As part of Luxury Escapes’ tour of Egypt, you will venture into Tutankhamun’s tomb to see its splendour, soak up its history and discover just why it is so important to so many.
One of Ancient Egypt’s overarching legacies is that of the pharaoh, or king. Sitting only below the gods in civilisation’s hierarchy, the king had absolute power over the people. While there were countless leaders, there are a few that have transcended time, with their legends and lore reaching far beyond the country’s borders.
There is no pharaoh more famous than Tutankhamun. He was propelled into prominence when, in 1922, his preserved tomb was discovered in the Valley of Kings by English archaeologist and Egyptologist Howard Carter. The king’s golden mask, now recognised worldwide, was just one of the treasures Carter and his team found inside, along with multiple pieces of jewellery and amulets, gold-plated shrines, furniture and chariots.
For all our advances in modern technology, archaeologists are yet to find a better-preserved tomb than that of Tutankhamun, making a visit here a one-of-kind experience.
As part of Luxury Escapes’ tour of ancient Egypt, you will venture into the tomb to see its splendour, soaking up its history and discovering just why it is so important to so many.

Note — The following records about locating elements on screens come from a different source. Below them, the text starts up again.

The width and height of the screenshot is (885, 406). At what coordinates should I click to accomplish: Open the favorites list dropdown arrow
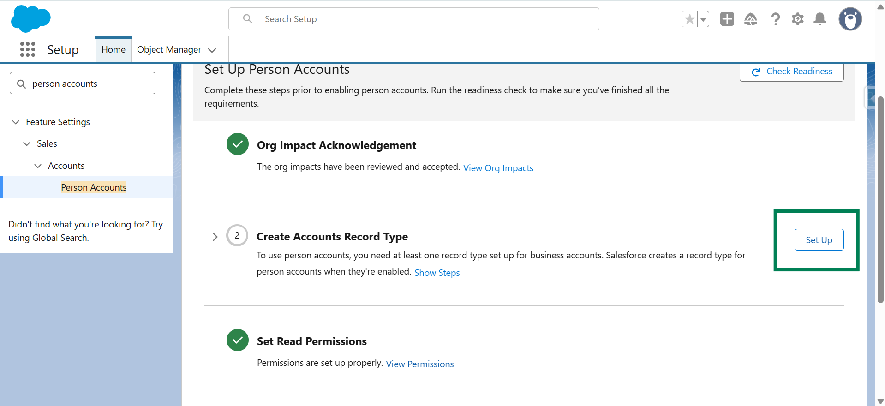coord(703,19)
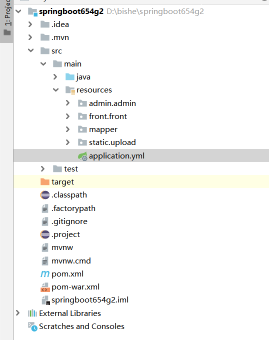Click the orange XML icon of pom-war.xml
The width and height of the screenshot is (269, 340).
pyautogui.click(x=45, y=287)

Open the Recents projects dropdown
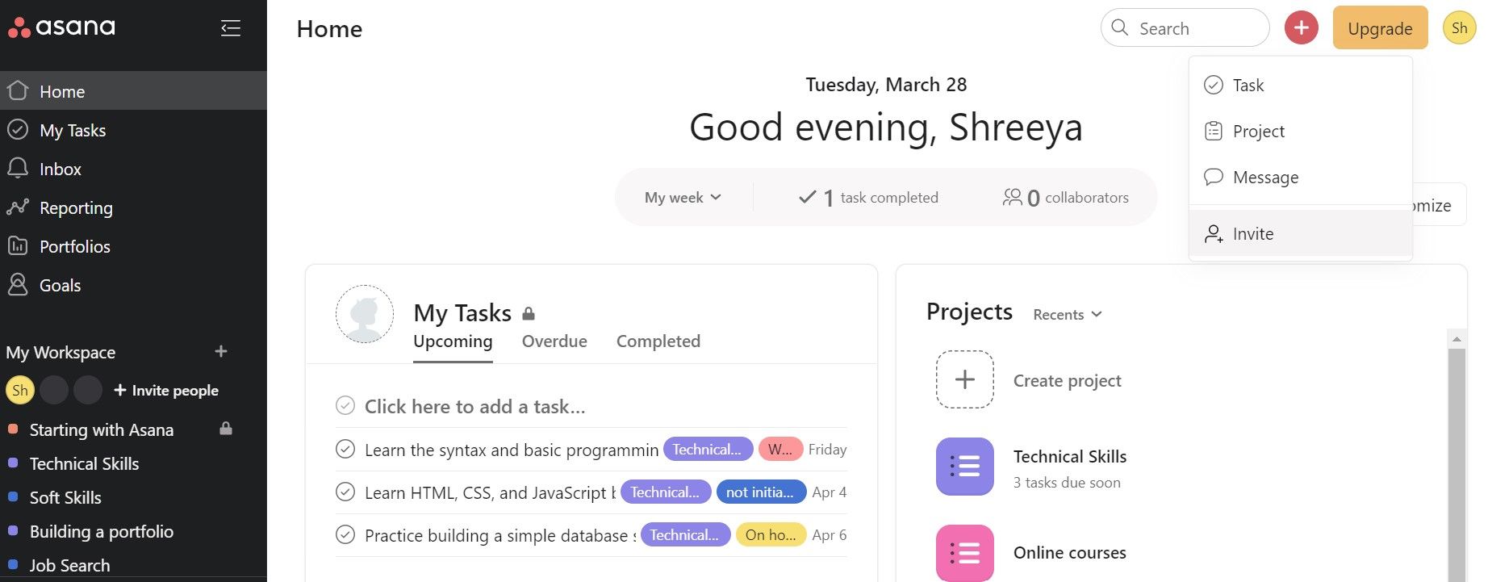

“Despite being located in the Valley of the Kings, Tutankhamun’s tomb is relatively untouched as it was long-forgotten by Egyptian royalty. As such, it is home to many well-preserved and restored artefacts and hieroglyphics that depict the king’s life and afterlife beliefs,” says John Saporito, Luxury Escapes tour expert.
Prior to the tomb’s discovery, Tutankhamun’s legacy wasn’t as notable as that of other recognised pharaohs, such as Cleopatra and Ramses II. He ascended to the throne at the age of nine or 10 but his reign only lasted a decade; it was the discovery of his near-perfect tomb that immortalised Tutankhamun. However, the influx of visitors — after 3000 years of relative solitude, has taken its toll on the site.
“The tomb was closed for nine years and reopened just last year after a big restoration, and even now, local authorities limit access to minimise the impact of tourism”, says John.
“There is even talk of closing the tomb altogether and creating a replica nearby to preserve it, so it’s best to see it now, while you can.”
Tourism wasn’t the only thing that the discovery of Tutankhamen’s tomb unleashed. It also inspired the idea of ‘Tutankhamun’s curse’, as many of those who were associated with the discovery also met their untimely ends.
Shortly after the discovery of the tomb, Lord Carnarvon, the sponsor of Howard Carter’s mission, was bitten on the cheek by a mosquito and died in a delirious fever. Around the same time, Lord Carnarvon’s pet bird and dog passed away, and a wealthy American who had visited the tomb contracted pneumonia and died. Two members of Carter’s team also met their end earlier than planned.
Despite all of these supposed case studies, there is one gaping hole in the conspiracy theories – Howard Carter died at the age of 64 from cancer, years after his discovery.